Your assignment
Starting at the line with "an existing research" and going on through the line with "Open the chat", reproduce each line in the records below exactly and nothing more.

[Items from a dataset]
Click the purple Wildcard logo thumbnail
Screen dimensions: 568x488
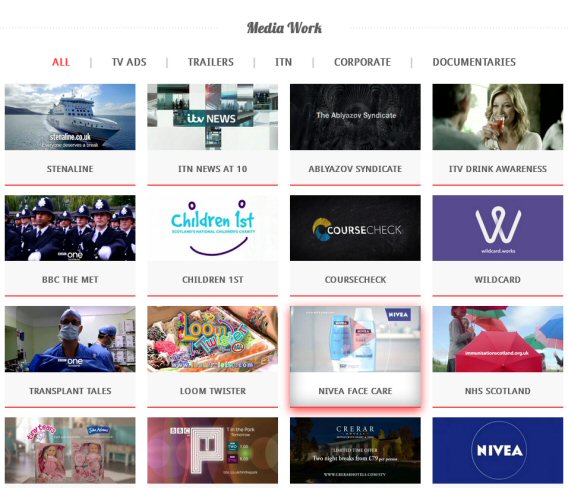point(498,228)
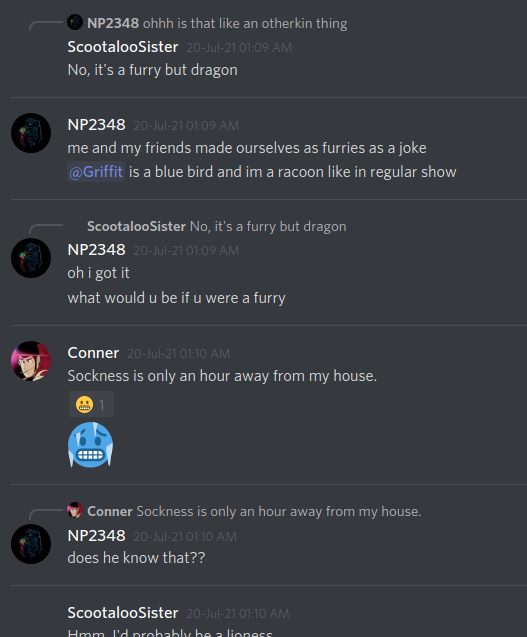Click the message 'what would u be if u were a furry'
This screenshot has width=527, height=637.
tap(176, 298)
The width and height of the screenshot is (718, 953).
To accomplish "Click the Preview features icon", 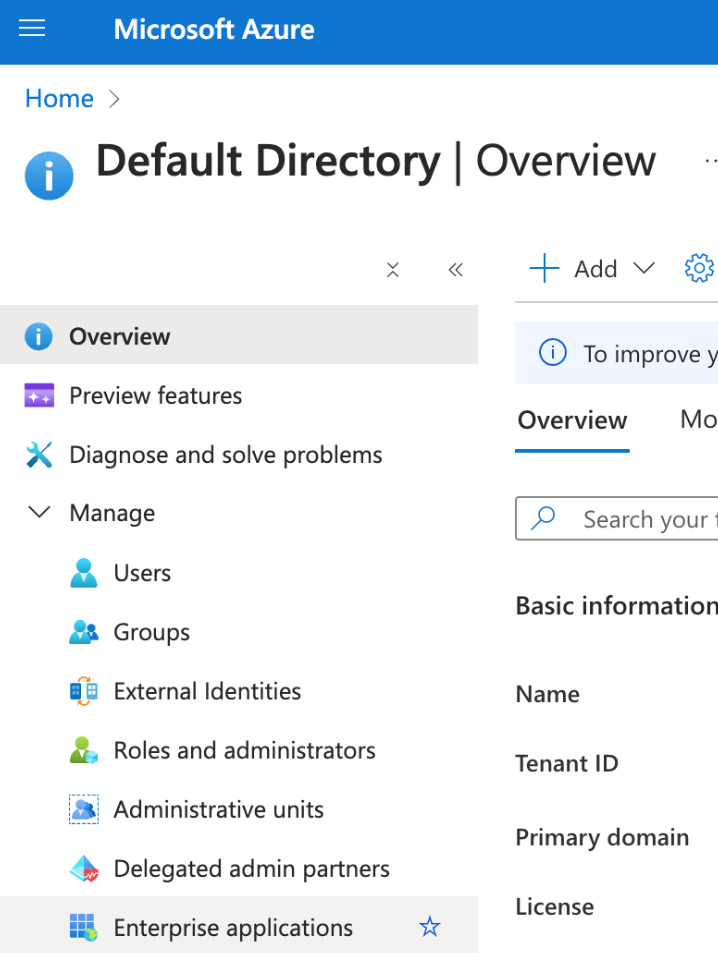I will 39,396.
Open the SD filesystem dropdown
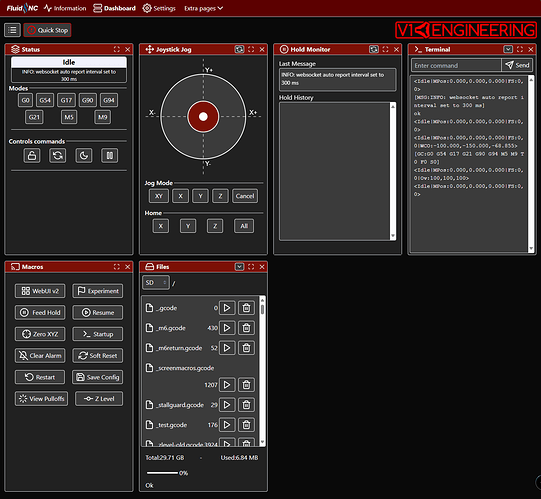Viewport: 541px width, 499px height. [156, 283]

* * *

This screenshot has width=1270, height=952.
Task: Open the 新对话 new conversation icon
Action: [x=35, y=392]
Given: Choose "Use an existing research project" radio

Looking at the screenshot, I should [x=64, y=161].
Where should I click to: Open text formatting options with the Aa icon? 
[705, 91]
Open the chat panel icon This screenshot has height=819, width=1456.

Reply to the task
Given: Choose "Use an existing research project" radio

Looking at the screenshot, I should [x=64, y=161].
Where should I click to: Open text formatting options with the Aa icon? 
[705, 91]
Open the chat panel icon This screenshot has height=819, width=1456.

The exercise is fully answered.